Collection entries:
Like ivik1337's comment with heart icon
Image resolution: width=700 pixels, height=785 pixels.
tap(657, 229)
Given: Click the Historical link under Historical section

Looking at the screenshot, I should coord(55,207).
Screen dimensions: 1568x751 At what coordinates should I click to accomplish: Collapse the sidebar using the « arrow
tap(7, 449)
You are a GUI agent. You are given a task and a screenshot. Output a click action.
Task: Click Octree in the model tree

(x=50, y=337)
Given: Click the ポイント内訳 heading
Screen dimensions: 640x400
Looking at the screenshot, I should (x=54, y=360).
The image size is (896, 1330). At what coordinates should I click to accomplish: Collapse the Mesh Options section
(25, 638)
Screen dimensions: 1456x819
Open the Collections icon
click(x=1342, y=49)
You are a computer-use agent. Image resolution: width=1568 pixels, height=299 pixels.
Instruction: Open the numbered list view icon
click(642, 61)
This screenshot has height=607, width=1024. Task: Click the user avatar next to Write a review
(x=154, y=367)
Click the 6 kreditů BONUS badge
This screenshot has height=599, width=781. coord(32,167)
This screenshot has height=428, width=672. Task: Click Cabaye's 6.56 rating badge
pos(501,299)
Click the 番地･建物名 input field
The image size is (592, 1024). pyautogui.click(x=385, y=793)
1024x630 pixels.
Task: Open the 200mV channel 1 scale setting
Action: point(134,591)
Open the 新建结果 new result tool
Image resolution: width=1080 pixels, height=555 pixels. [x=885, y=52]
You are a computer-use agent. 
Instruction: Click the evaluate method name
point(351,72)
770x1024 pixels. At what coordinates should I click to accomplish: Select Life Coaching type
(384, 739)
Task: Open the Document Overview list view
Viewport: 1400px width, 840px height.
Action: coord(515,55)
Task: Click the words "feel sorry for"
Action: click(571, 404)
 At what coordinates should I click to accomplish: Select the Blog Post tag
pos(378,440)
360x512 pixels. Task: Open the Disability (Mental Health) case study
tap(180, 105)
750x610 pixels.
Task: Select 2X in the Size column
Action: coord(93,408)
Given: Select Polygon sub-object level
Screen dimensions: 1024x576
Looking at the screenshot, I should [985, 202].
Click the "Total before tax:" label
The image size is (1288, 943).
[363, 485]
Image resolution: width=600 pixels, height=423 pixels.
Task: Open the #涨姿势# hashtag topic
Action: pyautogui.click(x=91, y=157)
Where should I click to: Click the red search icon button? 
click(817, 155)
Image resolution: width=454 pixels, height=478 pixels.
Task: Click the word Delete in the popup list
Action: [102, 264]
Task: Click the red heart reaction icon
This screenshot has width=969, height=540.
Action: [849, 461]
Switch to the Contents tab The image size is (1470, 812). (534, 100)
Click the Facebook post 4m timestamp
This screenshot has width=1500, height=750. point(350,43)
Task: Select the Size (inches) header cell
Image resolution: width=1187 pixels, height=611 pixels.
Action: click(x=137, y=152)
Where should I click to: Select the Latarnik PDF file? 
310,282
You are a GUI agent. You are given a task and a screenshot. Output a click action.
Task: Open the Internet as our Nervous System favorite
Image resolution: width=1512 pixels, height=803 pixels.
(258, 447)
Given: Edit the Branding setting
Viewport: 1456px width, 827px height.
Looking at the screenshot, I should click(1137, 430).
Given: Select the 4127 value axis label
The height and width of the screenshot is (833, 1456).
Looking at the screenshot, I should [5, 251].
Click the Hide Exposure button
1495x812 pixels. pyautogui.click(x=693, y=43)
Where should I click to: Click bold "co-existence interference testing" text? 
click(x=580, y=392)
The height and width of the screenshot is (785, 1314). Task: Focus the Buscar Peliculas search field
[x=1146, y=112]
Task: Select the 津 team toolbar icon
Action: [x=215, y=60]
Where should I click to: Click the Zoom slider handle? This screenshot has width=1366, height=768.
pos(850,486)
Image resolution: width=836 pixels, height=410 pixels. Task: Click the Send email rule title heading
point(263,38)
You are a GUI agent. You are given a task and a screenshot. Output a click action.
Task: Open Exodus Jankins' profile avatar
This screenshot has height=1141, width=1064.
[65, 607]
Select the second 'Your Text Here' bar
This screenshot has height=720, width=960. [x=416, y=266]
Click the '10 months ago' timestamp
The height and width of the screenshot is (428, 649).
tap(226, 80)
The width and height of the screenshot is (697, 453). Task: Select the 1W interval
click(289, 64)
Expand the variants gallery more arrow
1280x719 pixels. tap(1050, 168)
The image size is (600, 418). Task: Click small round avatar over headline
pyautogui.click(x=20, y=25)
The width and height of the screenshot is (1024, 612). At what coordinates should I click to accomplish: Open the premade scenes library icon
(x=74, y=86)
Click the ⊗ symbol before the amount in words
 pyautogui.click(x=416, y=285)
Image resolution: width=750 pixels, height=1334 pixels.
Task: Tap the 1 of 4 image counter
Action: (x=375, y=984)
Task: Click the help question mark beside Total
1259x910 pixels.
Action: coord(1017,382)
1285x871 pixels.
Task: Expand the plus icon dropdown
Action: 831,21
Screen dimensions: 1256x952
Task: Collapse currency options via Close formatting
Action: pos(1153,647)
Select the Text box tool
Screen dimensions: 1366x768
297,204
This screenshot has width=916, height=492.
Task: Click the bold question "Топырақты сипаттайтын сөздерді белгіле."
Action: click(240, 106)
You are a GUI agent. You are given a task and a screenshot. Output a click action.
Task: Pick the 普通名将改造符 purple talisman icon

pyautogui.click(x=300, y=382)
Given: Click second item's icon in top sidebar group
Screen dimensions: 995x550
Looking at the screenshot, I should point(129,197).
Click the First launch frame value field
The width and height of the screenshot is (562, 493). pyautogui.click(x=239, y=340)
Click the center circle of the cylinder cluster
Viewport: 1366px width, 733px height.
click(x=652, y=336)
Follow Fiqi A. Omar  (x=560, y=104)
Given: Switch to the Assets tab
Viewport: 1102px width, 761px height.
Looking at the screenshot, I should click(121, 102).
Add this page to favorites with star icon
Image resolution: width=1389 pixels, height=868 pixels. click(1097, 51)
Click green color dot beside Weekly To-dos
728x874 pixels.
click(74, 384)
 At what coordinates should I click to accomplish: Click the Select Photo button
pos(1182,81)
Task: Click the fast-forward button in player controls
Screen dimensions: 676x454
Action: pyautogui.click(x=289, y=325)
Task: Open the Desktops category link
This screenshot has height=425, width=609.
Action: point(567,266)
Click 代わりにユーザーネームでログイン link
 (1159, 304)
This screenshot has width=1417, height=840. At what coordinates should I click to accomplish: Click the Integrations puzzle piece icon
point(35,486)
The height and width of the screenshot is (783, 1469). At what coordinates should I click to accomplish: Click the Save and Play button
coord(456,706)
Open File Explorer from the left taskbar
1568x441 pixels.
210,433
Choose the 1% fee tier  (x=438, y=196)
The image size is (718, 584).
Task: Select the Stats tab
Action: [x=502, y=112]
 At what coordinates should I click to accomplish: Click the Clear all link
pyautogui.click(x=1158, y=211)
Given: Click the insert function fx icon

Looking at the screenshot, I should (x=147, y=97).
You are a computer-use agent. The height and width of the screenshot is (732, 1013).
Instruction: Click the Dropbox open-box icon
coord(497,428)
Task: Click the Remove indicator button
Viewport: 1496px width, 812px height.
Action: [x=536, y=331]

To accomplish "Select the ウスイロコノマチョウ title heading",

- **What needs to be done**: Rewrite the items from the start through the line containing "Looking at the screenshot, I should [985, 202].", changing every "Screen dimensions" to "Display size" and leaving all else as it is.

- **Full output**:
Like ivik1337's comment with heart icon
Image resolution: width=700 pixels, height=785 pixels.
tap(657, 229)
Given: Click the Historical link under Historical section

Looking at the screenshot, I should coord(55,207).
Display size: 1568x751 At what coordinates should I click to accomplish: Collapse the sidebar using the « arrow
tap(7, 449)
You are a GUI agent. You are given a task and a screenshot. Output a click action.
Task: Click Octree in the model tree

(x=50, y=337)
Given: Click the ポイント内訳 heading
Display size: 640x400
Looking at the screenshot, I should (x=54, y=360).
The image size is (896, 1330). At what coordinates should I click to accomplish: Collapse the Mesh Options section
(25, 638)
Display size: 1456x819
Open the Collections icon
click(x=1342, y=49)
You are a computer-use agent. Image resolution: width=1568 pixels, height=299 pixels.
Instruction: Open the numbered list view icon
click(642, 61)
This screenshot has height=607, width=1024. Task: Click the user avatar next to Write a review
(x=154, y=367)
Click the 6 kreditů BONUS badge
This screenshot has height=599, width=781. coord(32,167)
This screenshot has height=428, width=672. Task: Click Cabaye's 6.56 rating badge
pos(501,299)
Click the 番地･建物名 input field
The image size is (592, 1024). pyautogui.click(x=385, y=793)
1024x630 pixels.
Task: Open the 200mV channel 1 scale setting
Action: point(134,591)
Open the 新建结果 new result tool
Image resolution: width=1080 pixels, height=555 pixels. [x=885, y=52]
You are a computer-use agent. 
Instruction: Click the evaluate method name
point(351,72)
770x1024 pixels. At what coordinates should I click to accomplish: Select Life Coaching type
(384, 739)
Task: Open the Document Overview list view
Viewport: 1400px width, 840px height.
Action: coord(515,55)
Task: Click the words "feel sorry for"
Action: click(571, 404)
 At what coordinates should I click to accomplish: Select the Blog Post tag
pos(378,440)
360x512 pixels. Task: Open the Disability (Mental Health) case study
tap(180, 105)
750x610 pixels.
Task: Select 2X in the Size column
Action: coord(93,408)
Given: Select Polygon sub-object level
Display size: 1024x576
Looking at the screenshot, I should [985, 202].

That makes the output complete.